## TO DO
The answer is to be the full listing, unchanged in every line.

## INPUT DATA
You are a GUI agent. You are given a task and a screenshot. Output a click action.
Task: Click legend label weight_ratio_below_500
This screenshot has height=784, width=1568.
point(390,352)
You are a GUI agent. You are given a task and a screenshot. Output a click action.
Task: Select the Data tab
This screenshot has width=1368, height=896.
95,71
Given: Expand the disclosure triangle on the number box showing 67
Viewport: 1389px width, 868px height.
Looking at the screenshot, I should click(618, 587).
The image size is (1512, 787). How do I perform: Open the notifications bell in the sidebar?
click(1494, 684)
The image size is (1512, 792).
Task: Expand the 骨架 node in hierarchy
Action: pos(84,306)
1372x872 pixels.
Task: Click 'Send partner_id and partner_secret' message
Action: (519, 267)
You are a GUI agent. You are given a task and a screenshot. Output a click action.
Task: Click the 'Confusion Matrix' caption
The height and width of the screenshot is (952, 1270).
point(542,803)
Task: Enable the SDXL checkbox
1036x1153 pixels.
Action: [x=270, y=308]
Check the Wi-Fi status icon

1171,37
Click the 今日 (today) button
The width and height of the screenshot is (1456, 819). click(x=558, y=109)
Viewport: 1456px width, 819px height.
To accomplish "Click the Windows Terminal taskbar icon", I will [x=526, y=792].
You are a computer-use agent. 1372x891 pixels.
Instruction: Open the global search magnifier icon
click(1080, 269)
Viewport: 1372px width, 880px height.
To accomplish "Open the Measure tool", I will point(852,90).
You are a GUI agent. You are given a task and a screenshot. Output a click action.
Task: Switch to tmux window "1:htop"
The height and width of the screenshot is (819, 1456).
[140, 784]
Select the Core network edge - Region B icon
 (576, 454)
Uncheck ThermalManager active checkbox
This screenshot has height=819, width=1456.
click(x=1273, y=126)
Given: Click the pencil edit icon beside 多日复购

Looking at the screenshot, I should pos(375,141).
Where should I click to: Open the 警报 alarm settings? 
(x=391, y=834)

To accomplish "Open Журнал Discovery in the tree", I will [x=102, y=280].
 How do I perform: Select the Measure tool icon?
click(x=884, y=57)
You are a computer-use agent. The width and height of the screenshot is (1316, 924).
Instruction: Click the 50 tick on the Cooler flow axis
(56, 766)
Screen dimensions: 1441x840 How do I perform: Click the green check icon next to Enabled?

## OUTPUT FOR THIS EXERCISE
You are a GUI agent. You are given a task and a screenshot. Output a click action.
Task: Click legend label weight_ratio_below_500
This screenshot has height=784, width=1568.
point(390,352)
You are a GUI agent. You are given a task and a screenshot. Output a click action.
Task: Select the Data tab
This screenshot has width=1368, height=896.
95,71
Given: Expand the disclosure triangle on the number box showing 67
Viewport: 1389px width, 868px height.
Looking at the screenshot, I should click(618, 587).
The image size is (1512, 787). How do I perform: Open the notifications bell in the sidebar?
click(1494, 684)
The image size is (1512, 792).
Task: Expand the 骨架 node in hierarchy
Action: pos(84,306)
1372x872 pixels.
Task: Click 'Send partner_id and partner_secret' message
Action: (519, 267)
You are a GUI agent. You are given a task and a screenshot. Output a click action.
Task: Click the 'Confusion Matrix' caption
The height and width of the screenshot is (952, 1270).
point(542,803)
Task: Enable the SDXL checkbox
1036x1153 pixels.
Action: [x=270, y=308]
Check the Wi-Fi status icon

1171,37
Click the 今日 (today) button
The width and height of the screenshot is (1456, 819). click(x=558, y=109)
Viewport: 1456px width, 819px height.
To accomplish "Click the Windows Terminal taskbar icon", I will [x=526, y=792].
You are a computer-use agent. 1372x891 pixels.
Instruction: Open the global search magnifier icon
click(1080, 269)
Viewport: 1372px width, 880px height.
To accomplish "Open the Measure tool", I will point(852,90).
You are a GUI agent. You are given a task and a screenshot. Output a click action.
Task: Switch to tmux window "1:htop"
The height and width of the screenshot is (819, 1456).
[140, 784]
Select the Core network edge - Region B icon
 (576, 454)
Uncheck ThermalManager active checkbox
This screenshot has height=819, width=1456.
click(x=1273, y=126)
Given: Click the pencil edit icon beside 多日复购

Looking at the screenshot, I should pos(375,141).
Where should I click to: Open the 警报 alarm settings? 
(x=391, y=834)

To accomplish "Open Журнал Discovery in the tree", I will [x=102, y=280].
 How do I perform: Select the Measure tool icon?
click(x=884, y=57)
You are a computer-use agent. The width and height of the screenshot is (1316, 924).
Instruction: Click the 50 tick on the Cooler flow axis
(56, 766)
Screen dimensions: 1441x840 How do I perform: Click the green check icon next to Enabled?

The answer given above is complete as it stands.